Items stored from a collection:
···

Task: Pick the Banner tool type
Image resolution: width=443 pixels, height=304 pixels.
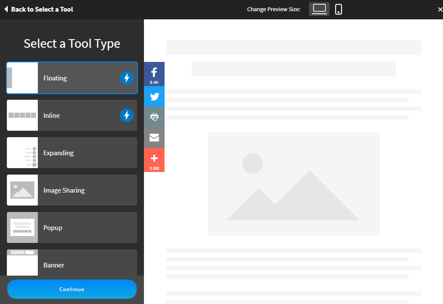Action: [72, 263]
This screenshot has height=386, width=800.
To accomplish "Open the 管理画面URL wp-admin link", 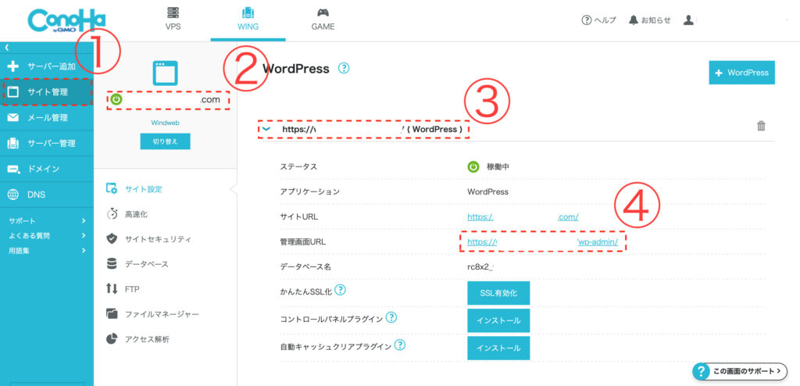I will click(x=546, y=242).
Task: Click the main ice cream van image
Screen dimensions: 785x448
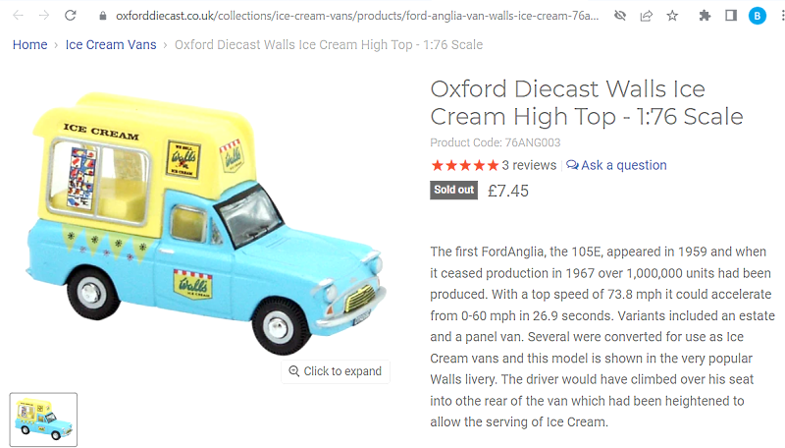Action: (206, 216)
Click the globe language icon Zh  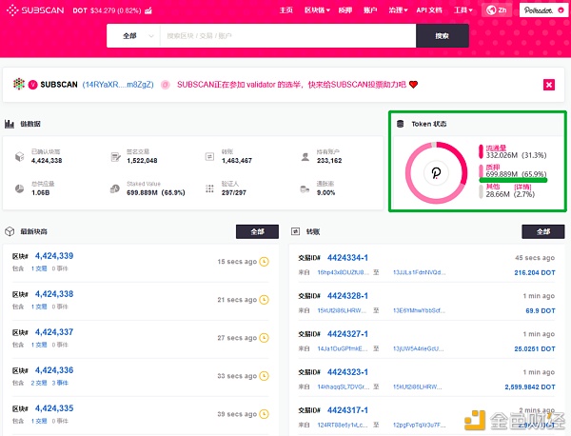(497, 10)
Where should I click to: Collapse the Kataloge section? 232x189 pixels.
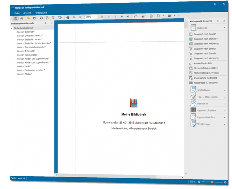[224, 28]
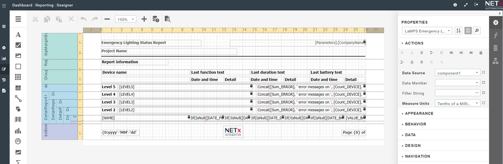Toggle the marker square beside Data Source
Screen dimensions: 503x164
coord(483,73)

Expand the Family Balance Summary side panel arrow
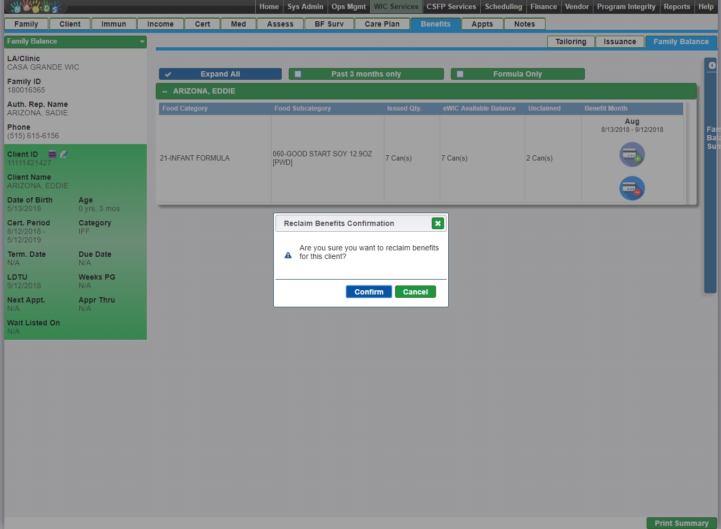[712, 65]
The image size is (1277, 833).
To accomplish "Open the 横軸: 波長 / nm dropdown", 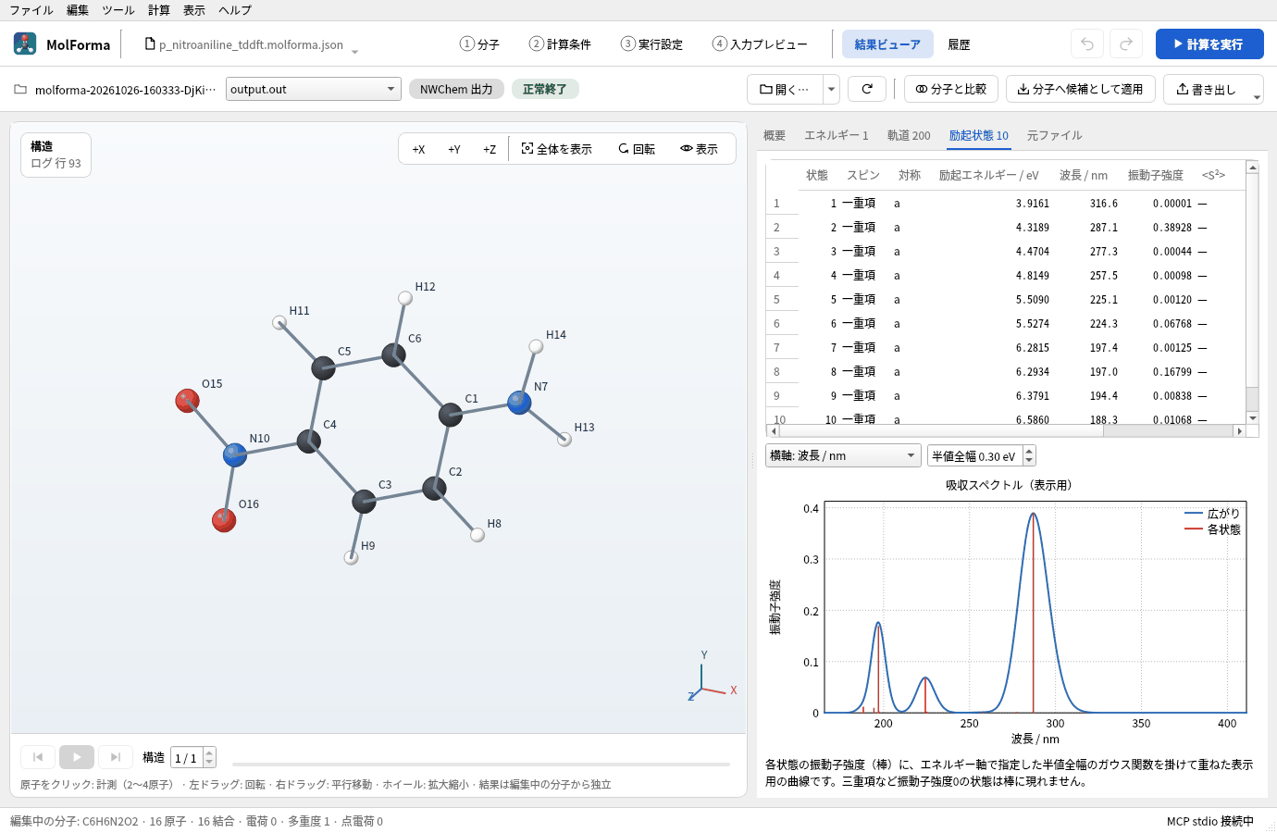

···

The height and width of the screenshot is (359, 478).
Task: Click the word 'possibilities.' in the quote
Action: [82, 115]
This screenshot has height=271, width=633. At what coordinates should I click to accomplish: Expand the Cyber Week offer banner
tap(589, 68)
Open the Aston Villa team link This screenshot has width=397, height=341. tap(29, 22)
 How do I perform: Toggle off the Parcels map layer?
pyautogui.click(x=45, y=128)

···

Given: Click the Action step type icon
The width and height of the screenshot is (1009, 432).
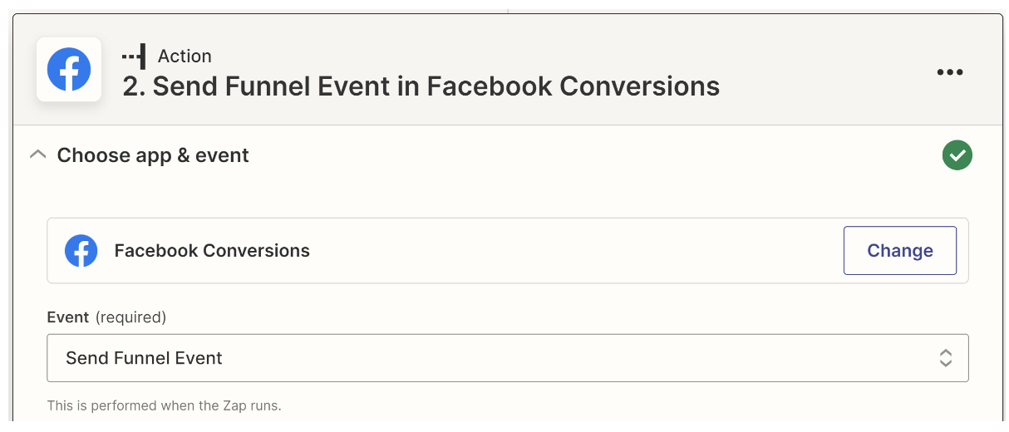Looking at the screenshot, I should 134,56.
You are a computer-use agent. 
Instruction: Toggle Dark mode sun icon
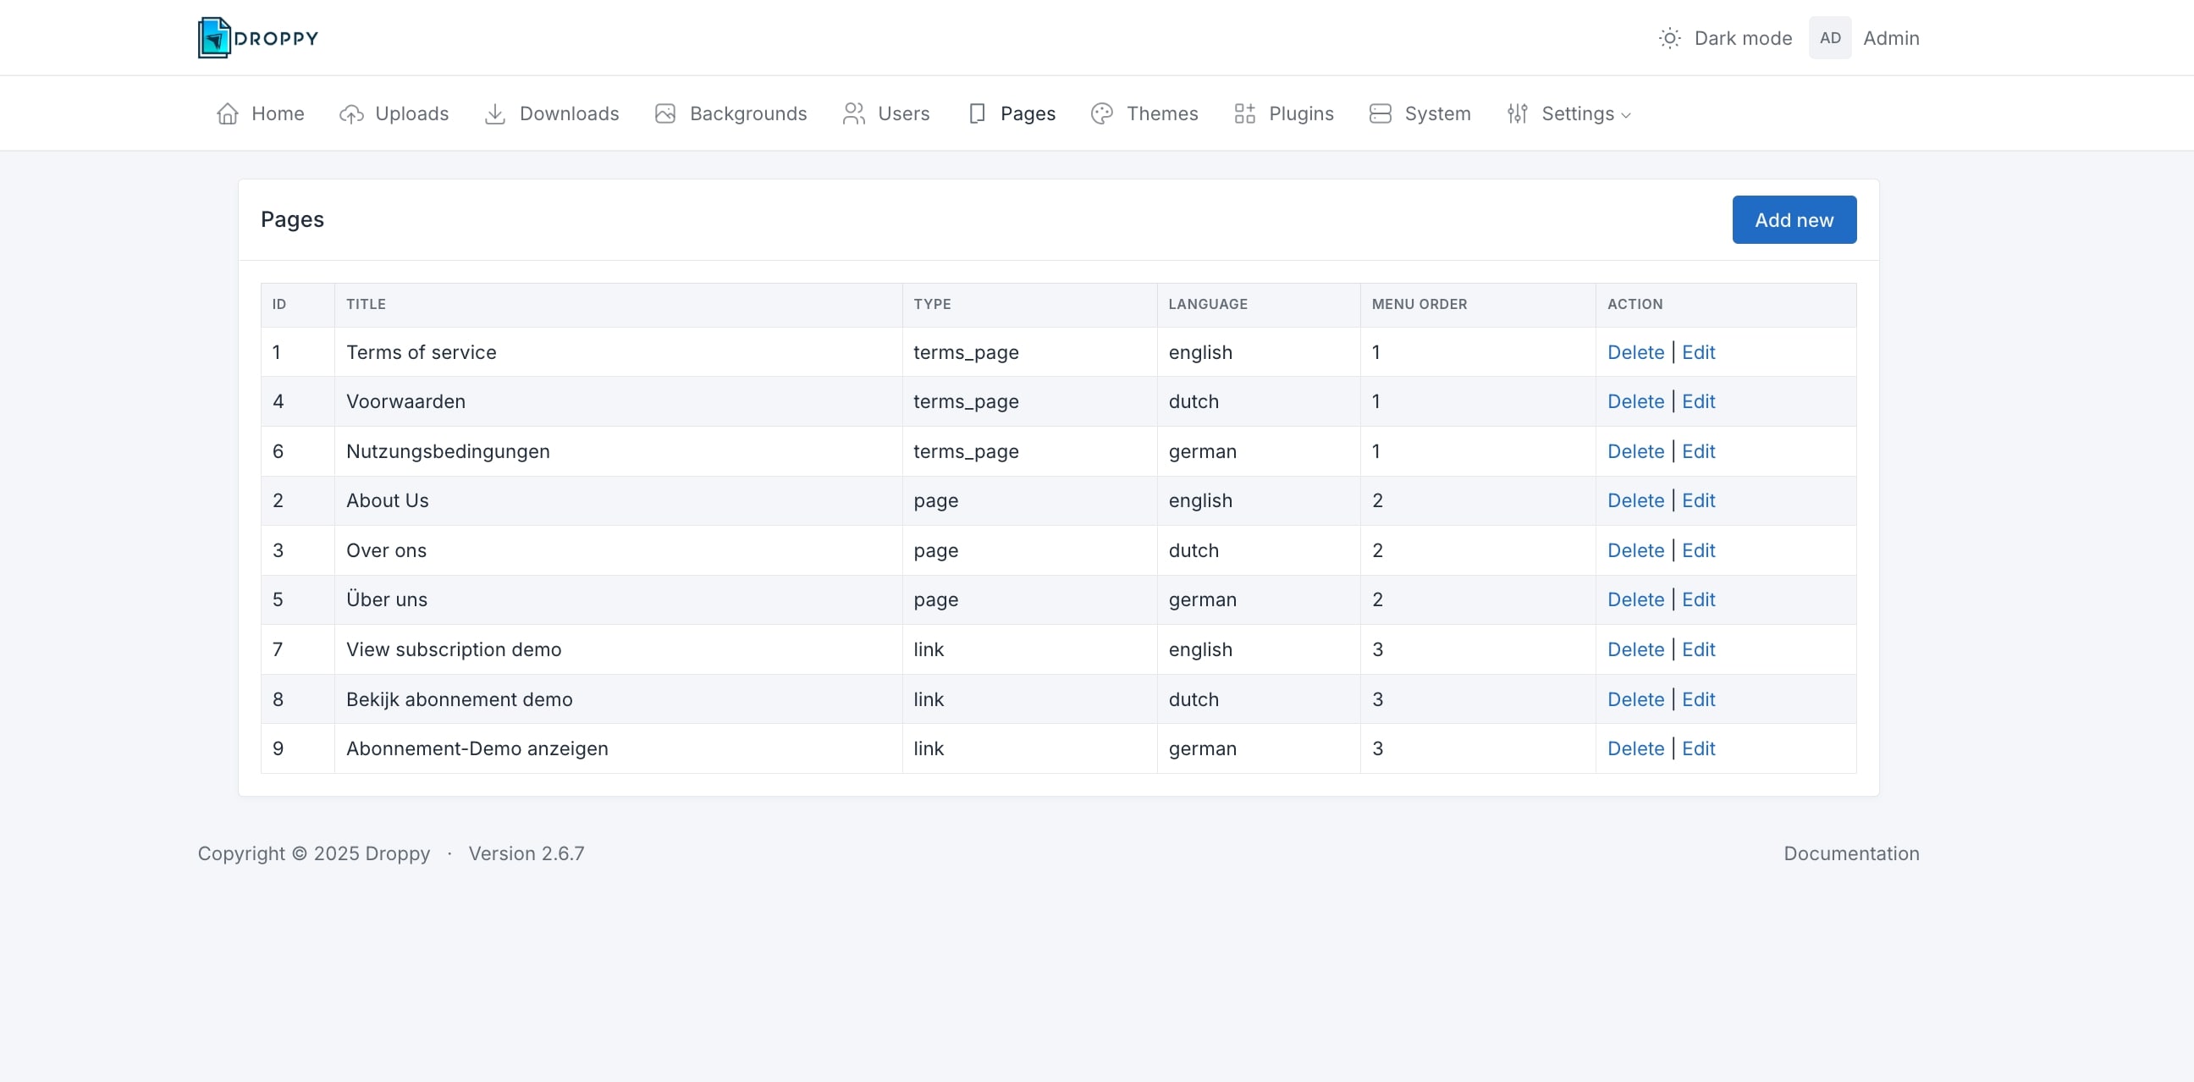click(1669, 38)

···

▶ **Exercise**
Repeat the part of the material that opens with the line containing "Where should I" and closes with the line containing "the 横軸: 波長 /", including both of those lines. Leave the pictures out of your answer.

▶ **Problem solution**
Where should I click to: Collapse the Kataloge section? 232x189 pixels.
[224, 28]
Toggle the marker square beside Data Source
Screen dimensions: 503x164
coord(483,73)

Expand the Family Balance Summary side panel arrow
[712, 65]
The image size is (1277, 833).
To accomplish "Open the 横軸: 波長 / nm dropdown", 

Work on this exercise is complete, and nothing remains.